The whole listing below must be repeated exactly.
————————
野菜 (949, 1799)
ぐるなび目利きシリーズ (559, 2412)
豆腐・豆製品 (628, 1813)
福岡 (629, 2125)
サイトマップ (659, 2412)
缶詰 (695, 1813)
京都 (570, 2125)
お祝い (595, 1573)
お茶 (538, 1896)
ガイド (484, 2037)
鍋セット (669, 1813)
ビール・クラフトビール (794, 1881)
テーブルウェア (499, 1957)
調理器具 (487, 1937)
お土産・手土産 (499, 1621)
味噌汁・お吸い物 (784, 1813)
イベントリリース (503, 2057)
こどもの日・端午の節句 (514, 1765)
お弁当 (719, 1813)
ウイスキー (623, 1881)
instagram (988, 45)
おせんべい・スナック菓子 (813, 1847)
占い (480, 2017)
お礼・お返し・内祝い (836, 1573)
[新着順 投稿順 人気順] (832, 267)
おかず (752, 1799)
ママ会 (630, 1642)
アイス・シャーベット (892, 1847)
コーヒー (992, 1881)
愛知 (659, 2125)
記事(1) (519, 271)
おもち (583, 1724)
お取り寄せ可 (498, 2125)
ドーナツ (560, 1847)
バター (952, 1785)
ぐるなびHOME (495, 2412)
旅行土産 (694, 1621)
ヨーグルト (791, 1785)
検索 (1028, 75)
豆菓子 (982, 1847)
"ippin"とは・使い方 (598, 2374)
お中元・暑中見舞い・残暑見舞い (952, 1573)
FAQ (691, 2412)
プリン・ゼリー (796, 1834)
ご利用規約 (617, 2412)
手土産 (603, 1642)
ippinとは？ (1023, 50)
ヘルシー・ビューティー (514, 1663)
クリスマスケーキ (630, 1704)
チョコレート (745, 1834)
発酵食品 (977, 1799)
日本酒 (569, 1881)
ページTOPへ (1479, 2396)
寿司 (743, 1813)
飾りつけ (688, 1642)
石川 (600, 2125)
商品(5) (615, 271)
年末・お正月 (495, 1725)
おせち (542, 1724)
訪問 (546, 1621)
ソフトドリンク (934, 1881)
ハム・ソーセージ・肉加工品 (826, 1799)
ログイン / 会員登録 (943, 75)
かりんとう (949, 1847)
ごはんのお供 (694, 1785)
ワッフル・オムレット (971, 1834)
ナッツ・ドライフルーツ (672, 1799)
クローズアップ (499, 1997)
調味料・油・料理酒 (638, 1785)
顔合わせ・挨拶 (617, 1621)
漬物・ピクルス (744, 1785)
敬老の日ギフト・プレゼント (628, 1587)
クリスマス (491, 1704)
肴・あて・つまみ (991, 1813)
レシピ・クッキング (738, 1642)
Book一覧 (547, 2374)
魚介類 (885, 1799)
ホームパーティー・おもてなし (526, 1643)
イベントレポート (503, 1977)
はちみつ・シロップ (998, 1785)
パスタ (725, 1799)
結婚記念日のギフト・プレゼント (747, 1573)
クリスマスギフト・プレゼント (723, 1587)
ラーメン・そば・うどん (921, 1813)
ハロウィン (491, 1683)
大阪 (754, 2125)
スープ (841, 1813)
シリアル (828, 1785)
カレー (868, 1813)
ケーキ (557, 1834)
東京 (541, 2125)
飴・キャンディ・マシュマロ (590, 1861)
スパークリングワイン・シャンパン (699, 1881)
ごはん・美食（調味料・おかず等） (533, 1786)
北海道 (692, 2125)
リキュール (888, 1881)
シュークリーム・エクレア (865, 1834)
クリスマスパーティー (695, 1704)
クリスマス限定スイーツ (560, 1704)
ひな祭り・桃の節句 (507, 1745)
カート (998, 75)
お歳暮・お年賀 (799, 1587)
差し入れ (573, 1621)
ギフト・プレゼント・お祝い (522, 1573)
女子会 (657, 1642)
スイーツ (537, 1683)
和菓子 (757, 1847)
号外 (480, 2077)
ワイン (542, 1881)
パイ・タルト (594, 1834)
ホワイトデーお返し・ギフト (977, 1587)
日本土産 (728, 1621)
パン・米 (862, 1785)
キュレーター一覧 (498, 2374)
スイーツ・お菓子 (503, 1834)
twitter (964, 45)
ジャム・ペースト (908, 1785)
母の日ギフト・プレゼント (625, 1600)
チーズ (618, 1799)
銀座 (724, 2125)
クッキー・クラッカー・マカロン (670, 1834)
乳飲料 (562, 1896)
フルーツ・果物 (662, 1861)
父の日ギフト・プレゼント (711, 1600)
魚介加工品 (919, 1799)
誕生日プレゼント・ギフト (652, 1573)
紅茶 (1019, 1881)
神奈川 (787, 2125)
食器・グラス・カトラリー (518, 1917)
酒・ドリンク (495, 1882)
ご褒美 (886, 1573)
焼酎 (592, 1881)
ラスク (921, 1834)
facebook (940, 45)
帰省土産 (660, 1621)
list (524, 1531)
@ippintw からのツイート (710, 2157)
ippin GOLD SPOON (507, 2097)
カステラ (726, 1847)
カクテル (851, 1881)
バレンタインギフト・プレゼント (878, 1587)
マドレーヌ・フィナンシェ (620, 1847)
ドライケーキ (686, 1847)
————————
__Answer to this exercise__
野菜 (949, 1799)
ぐるなび目利きシリーズ (559, 2412)
豆腐・豆製品 (628, 1813)
福岡 (629, 2125)
サイトマップ (659, 2412)
缶詰 (695, 1813)
京都 (570, 2125)
お祝い (595, 1573)
お茶 (538, 1896)
ガイド (484, 2037)
鍋セット (669, 1813)
ビール・クラフトビール (794, 1881)
テーブルウェア (499, 1957)
調理器具 (487, 1937)
お土産・手土産 (499, 1621)
味噌汁・お吸い物 (784, 1813)
イベントリリース (503, 2057)
こどもの日・端午の節句 (514, 1765)
お弁当 (719, 1813)
ウイスキー (623, 1881)
instagram (988, 45)
おせんべい・スナック菓子 (813, 1847)
占い (480, 2017)
お礼・お返し・内祝い (836, 1573)
[新着順 投稿順 人気順] (832, 267)
おかず (752, 1799)
ママ会 (630, 1642)
アイス・シャーベット (892, 1847)
コーヒー (992, 1881)
愛知 (659, 2125)
記事(1) (519, 271)
おもち (583, 1724)
お取り寄せ可 (498, 2125)
ドーナツ (560, 1847)
バター (952, 1785)
ぐるなびHOME (495, 2412)
旅行土産 (694, 1621)
ヨーグルト (791, 1785)
検索 (1028, 75)
豆菓子 (982, 1847)
"ippin"とは・使い方 (598, 2374)
お中元・暑中見舞い・残暑見舞い (952, 1573)
FAQ (691, 2412)
プリン・ゼリー (796, 1834)
ご利用規約 (617, 2412)
手土産 (603, 1642)
ippinとは？ (1023, 50)
ヘルシー・ビューティー (514, 1663)
クリスマスケーキ (630, 1704)
チョコレート (745, 1834)
発酵食品 (977, 1799)
日本酒 (569, 1881)
ページTOPへ (1479, 2396)
寿司 (743, 1813)
飾りつけ (688, 1642)
石川 (600, 2125)
商品(5) (615, 271)
年末・お正月 (495, 1725)
おせち (542, 1724)
訪問 (546, 1621)
ソフトドリンク (934, 1881)
ハム・ソーセージ・肉加工品 (826, 1799)
ログイン / 会員登録 (943, 75)
かりんとう (949, 1847)
ごはんのお供 (694, 1785)
ワッフル・オムレット (971, 1834)
ナッツ・ドライフルーツ (672, 1799)
クローズアップ (499, 1997)
調味料・油・料理酒 (638, 1785)
顔合わせ・挨拶 (617, 1621)
漬物・ピクルス (744, 1785)
敬老の日ギフト・プレゼント (628, 1587)
クリスマス (491, 1704)
肴・あて・つまみ (991, 1813)
レシピ・クッキング (738, 1642)
Book一覧 (547, 2374)
魚介類 (885, 1799)
ホームパーティー・おもてなし (526, 1643)
イベントレポート (503, 1977)
はちみつ・シロップ (998, 1785)
パスタ (725, 1799)
結婚記念日のギフト・プレゼント (747, 1573)
クリスマスギフト・プレゼント (723, 1587)
ラーメン・そば・うどん (921, 1813)
ハロウィン (491, 1683)
大阪 (754, 2125)
スープ (841, 1813)
シリアル (828, 1785)
カレー (868, 1813)
ケーキ (557, 1834)
東京 (541, 2125)
飴・キャンディ・マシュマロ (590, 1861)
スパークリングワイン・シャンパン (699, 1881)
ごはん・美食（調味料・おかず等） (533, 1786)
北海道 (692, 2125)
リキュール (888, 1881)
シュークリーム・エクレア (865, 1834)
クリスマスパーティー (695, 1704)
クリスマス限定スイーツ (560, 1704)
ひな祭り・桃の節句 (507, 1745)
カート (998, 75)
お歳暮・お年賀 (799, 1587)
差し入れ (573, 1621)
ギフト・プレゼント・お祝い (522, 1573)
女子会 (657, 1642)
スイーツ (537, 1683)
和菓子 (757, 1847)
号外 (480, 2077)
ワイン (542, 1881)
パイ・タルト (594, 1834)
ホワイトデーお返し・ギフト (977, 1587)
日本土産 (728, 1621)
パン・米 (862, 1785)
キュレーター一覧 (498, 2374)
スイーツ・お菓子 (503, 1834)
twitter (964, 45)
ジャム・ペースト (908, 1785)
母の日ギフト・プレゼント (625, 1600)
チーズ (618, 1799)
銀座 (724, 2125)
クッキー・クラッカー・マカロン (670, 1834)
乳飲料 (562, 1896)
フルーツ・果物 (662, 1861)
父の日ギフト・プレゼント (711, 1600)
魚介加工品 (919, 1799)
誕生日プレゼント・ギフト (652, 1573)
紅茶 (1019, 1881)
神奈川 (787, 2125)
食器・グラス・カトラリー (518, 1917)
酒・ドリンク (495, 1882)
ご褒美 (886, 1573)
焼酎 (592, 1881)
ラスク (921, 1834)
facebook (940, 45)
帰省土産 (660, 1621)
list (524, 1531)
@ippintw からのツイート (710, 2157)
ippin GOLD SPOON (507, 2097)
カステラ (726, 1847)
カクテル (851, 1881)
バレンタインギフト・プレゼント (878, 1587)
マドレーヌ・フィナンシェ (620, 1847)
ドライケーキ (686, 1847)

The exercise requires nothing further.